Screenshot grounding data:
=== Section Start ===

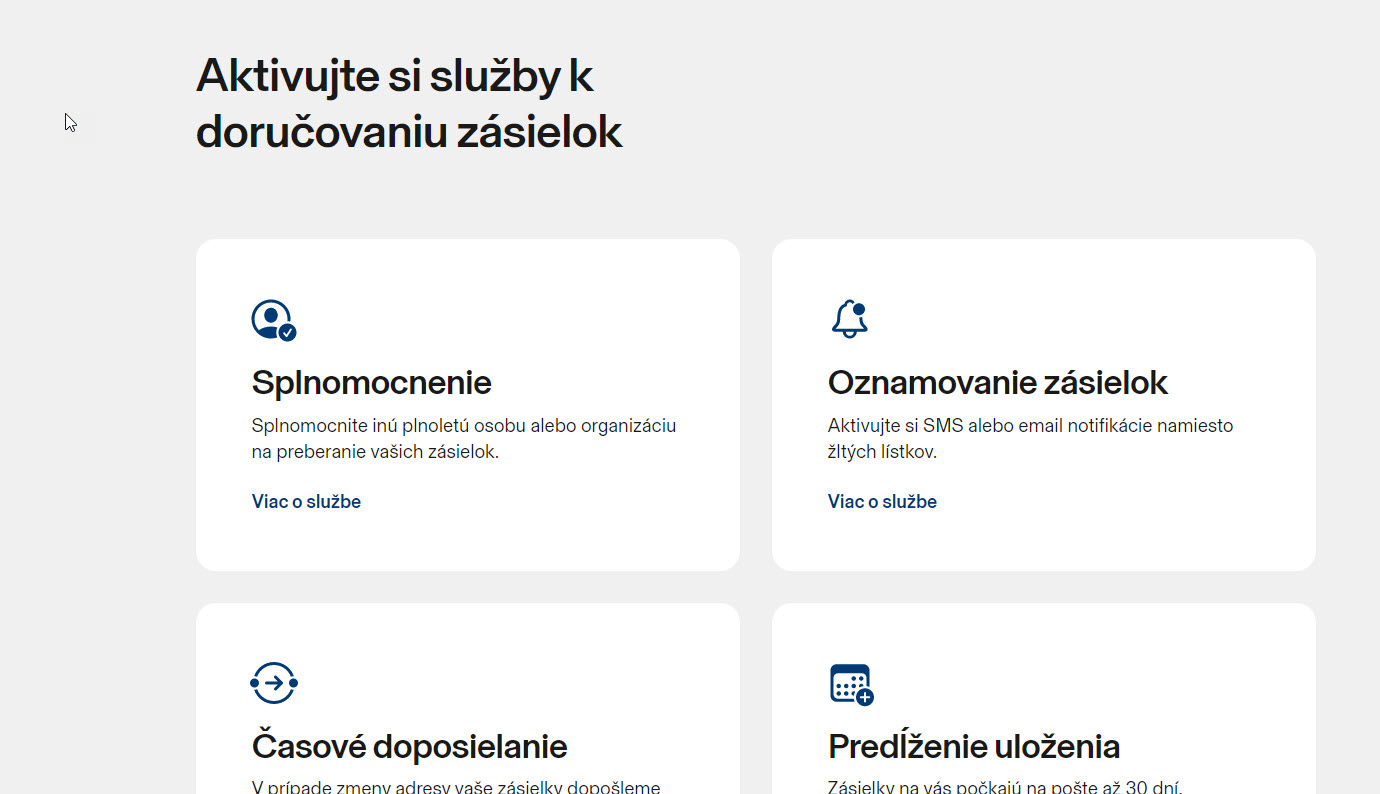Click the Splnomocnenie user-with-checkmark icon
This screenshot has width=1380, height=794.
coord(272,320)
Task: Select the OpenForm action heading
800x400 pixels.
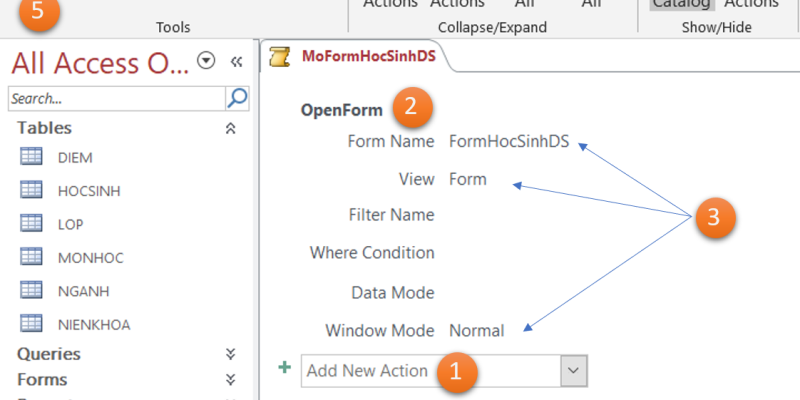Action: point(339,110)
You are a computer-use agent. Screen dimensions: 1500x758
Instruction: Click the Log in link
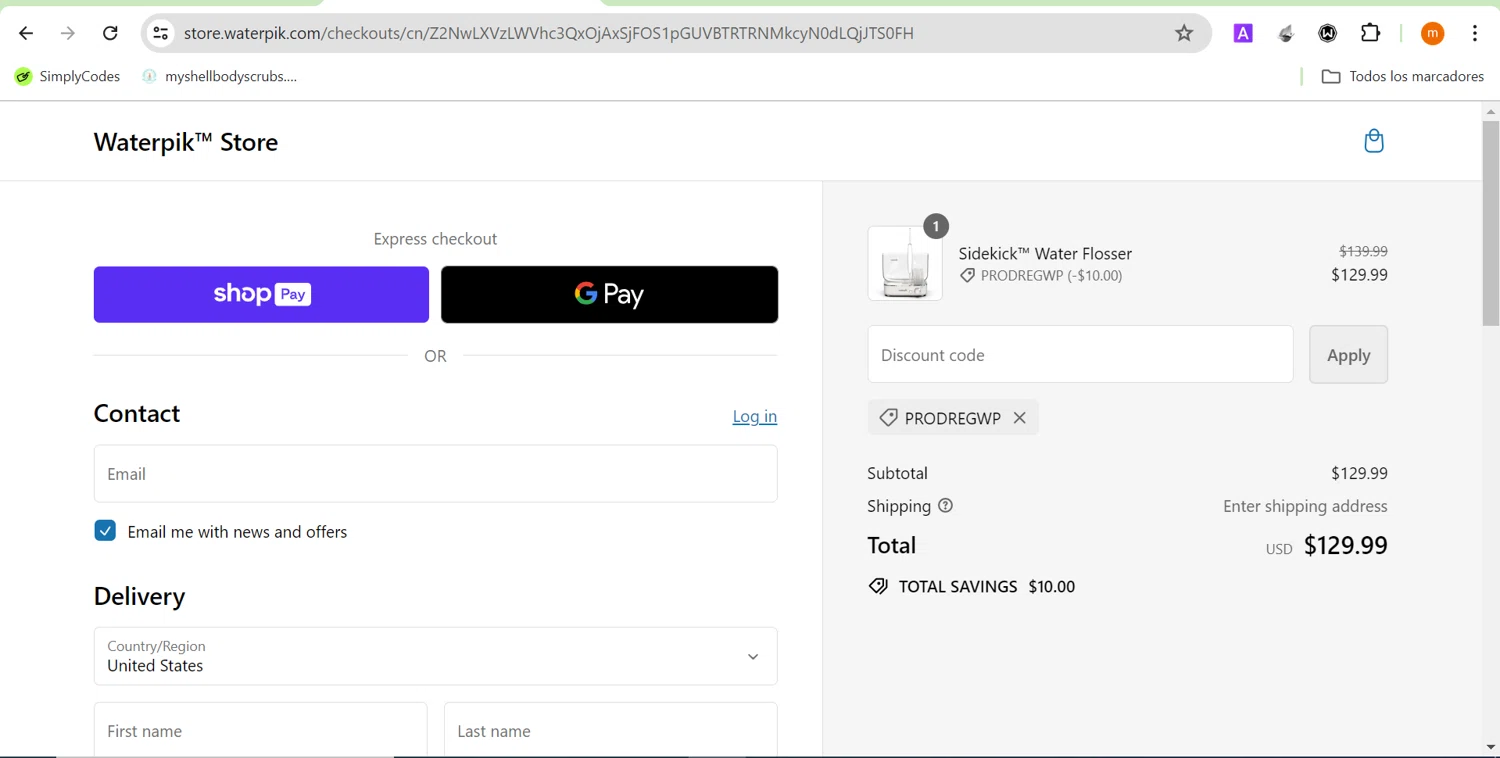click(x=754, y=416)
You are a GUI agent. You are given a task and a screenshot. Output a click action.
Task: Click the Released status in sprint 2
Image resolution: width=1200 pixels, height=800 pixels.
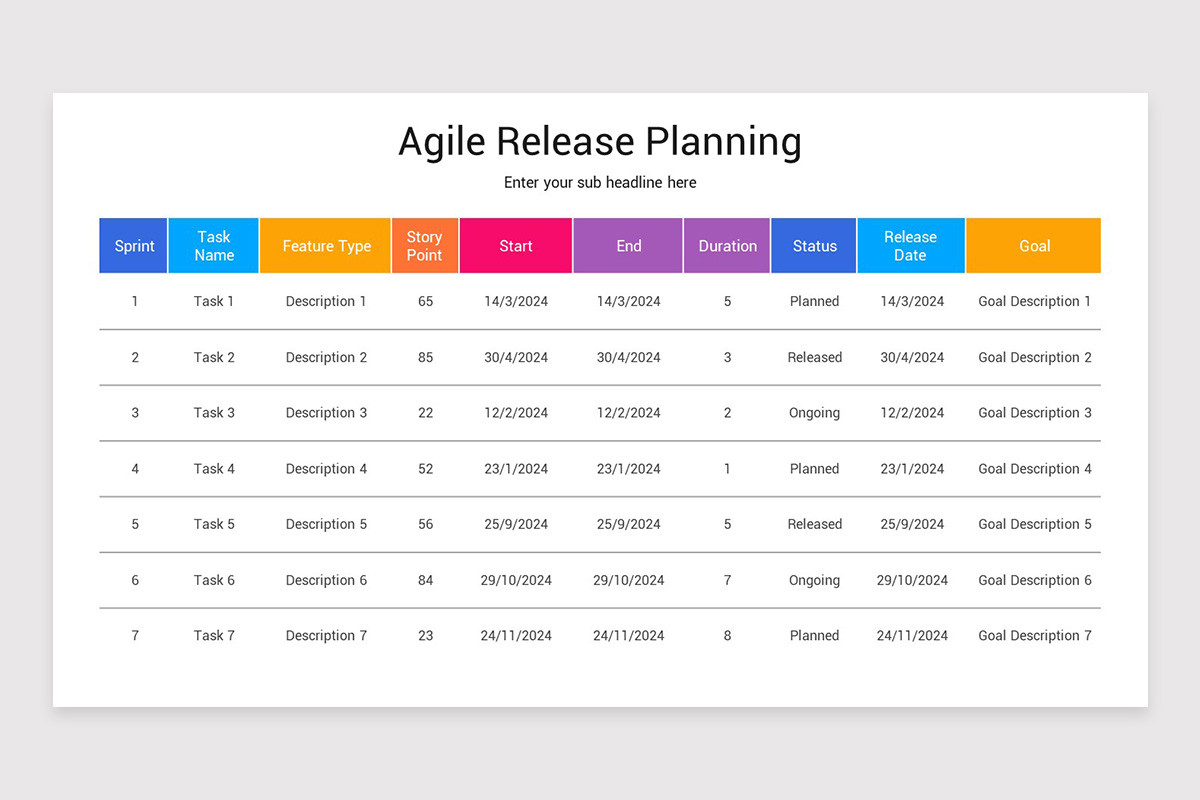815,357
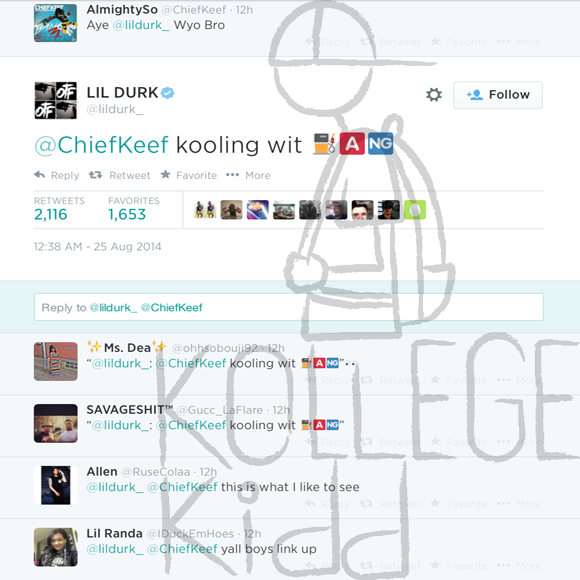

=== Section End ===

EXERCISE BRIEF:
Leave out the pictures, and retype exactly the lines from the one containing "Task: Click the Released status in sprint 2" through the last line of the data above, no more and no less.

TASK RESPONSE:
Task: Click the Released status in sprint 2
Image resolution: width=1200 pixels, height=800 pixels.
815,357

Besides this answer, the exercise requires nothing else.